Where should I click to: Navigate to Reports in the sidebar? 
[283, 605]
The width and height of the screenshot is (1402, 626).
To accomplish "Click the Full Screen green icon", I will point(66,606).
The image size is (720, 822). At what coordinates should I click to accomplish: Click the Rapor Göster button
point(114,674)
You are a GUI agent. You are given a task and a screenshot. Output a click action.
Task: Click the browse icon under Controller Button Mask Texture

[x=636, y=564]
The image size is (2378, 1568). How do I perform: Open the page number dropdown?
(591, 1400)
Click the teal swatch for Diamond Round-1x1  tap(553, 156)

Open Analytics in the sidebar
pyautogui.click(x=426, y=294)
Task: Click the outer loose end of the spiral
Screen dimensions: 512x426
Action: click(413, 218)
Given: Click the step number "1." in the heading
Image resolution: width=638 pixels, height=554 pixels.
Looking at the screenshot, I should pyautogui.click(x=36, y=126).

★ ★ ★ ★

Problem: Set out all of the material above as a Markdown table with two columns, Row and Line. Give each line its own numbered row and leave out blank lines.

The output:
| Row | Line |
|---|---|
| 1 | Where should I click to: Navigate to Reports in the sidebar?  |
| 2 | [283, 605] |
| 3 | The width and height of the screenshot is (1402, 626). |
| 4 | To accomplish "Click the Full Screen green icon", I will point(66,606). |
| 5 | The image size is (720, 822). At what coordinates should I click to accomplish: Click the Rapor Göster button |
| 6 | point(114,674) |
| 7 | You are a GUI agent. You are given a task and a screenshot. Output a click action. |
| 8 | Task: Click the browse icon under Controller Button Mask Texture |
| 9 | [x=636, y=564] |
| 10 | The image size is (2378, 1568). How do I perform: Open the page number dropdown? |
| 11 | (591, 1400) |
| 12 | Click the teal swatch for Diamond Round-1x1  tap(553, 156) |
| 13 | Open Analytics in the sidebar |
| 14 | pyautogui.click(x=426, y=294) |
| 15 | Task: Click the outer loose end of the spiral |
| 16 | Screen dimensions: 512x426 |
| 17 | Action: click(413, 218) |
| 18 | Given: Click the step number "1." in the heading |
| 19 | Image resolution: width=638 pixels, height=554 pixels. |
| 20 | Looking at the screenshot, I should pyautogui.click(x=36, y=126). |